Conflicts between employers and workers haven’t slowed down in 2023, which has already seen labour action by federal employees, B.C. port workers, autoworkers, grocery store employees and TVO staff, who entered their fifth week of job action on Sept. 21.
The key to restoring peace, the report says, is to tame inflation.
Sitting around a 40 year high, inflation in Canada has dramatically eroded purchasing power and raised the cost of living for most Canadians.
Across the country, unions have responded to the erosion of purchasing power by demanding higher pay for their members, often resorting to labour action such as strikes and walkouts.
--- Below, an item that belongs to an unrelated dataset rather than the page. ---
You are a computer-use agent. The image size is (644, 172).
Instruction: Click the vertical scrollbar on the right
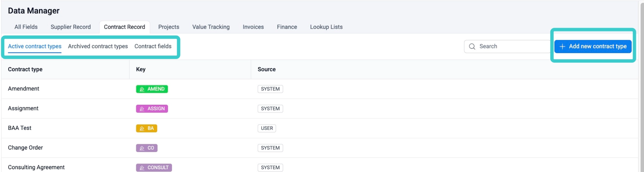pos(642,86)
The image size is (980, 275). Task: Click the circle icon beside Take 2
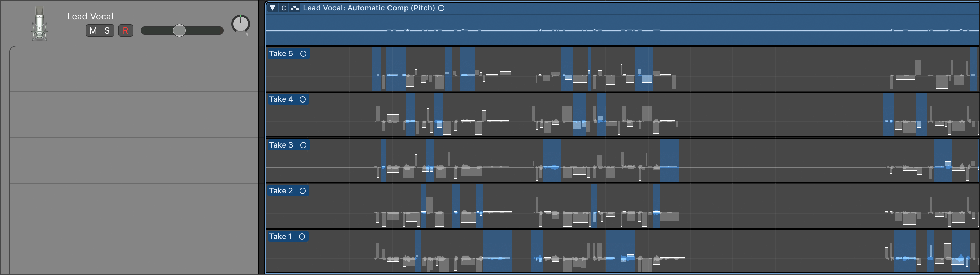coord(302,191)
In 2022, RBC reports, workers and union members collectively spent 160,000 work days on strike or locked out by their employers. And the rise in job actions hasn’t shown signs of slowing since then. As of July 2023, the number of work days not worked was up 25 per cent from the same period in 2022.
The report argues that recent wage gains are the highest they've ever been, which may be driving more labour groups to be more aggressive in their demands. According to data from Employment and Social Development Canada, first-year raises were up 7.1 per cent in July, the highest first-year rate adjustment we’ve seen since the early 1990’s.
However, unions have argued that employers are either locking large sums of money into long-term investments or enjoying record profits while short-changing labourers.
The Canadian Media Guild argued on Sept. 21 that the $17 million Ontario's public broadcaster invested last year in five-year GICs and Principal Protected Notes goes above and beyond what it should have tied up in long-term investments.
When wage negotiations broke down between B.C. port workers and the B.C. Maritime Employers Association (BCMEA) this summer, the International Longshore and Warehouse Union's Canada division said greedy shipping companies and terminal operators, not greedy port workers, were to blame for the conflict.
Citing a study published by Vancouver’s Centre for Future Work, the union argued six members of the BCMEA made more than $100 billion in profit in 2022 – up 1,500 per cent from 2019 – while longshore base wages in B.C. grew by less than 10 per cent over the same period.
Regardless of the reasons why negotiations between specific labour groups and employers in Canada have broken down, RBC predicts negotiations in general will increasingly hit walls as a weakening economy places more pressure on both labourers and employers.
"As the economy weakens, the ability of employers to acquiesce to firmer demands will diminish. And passing on higher operating costs (including wages) to customers will get harder," the report reads.
"As more labour contracts expire this year, taming inflation and bringing balance back to the country’s labour market will be key to restoring peace to labour relations in Canada."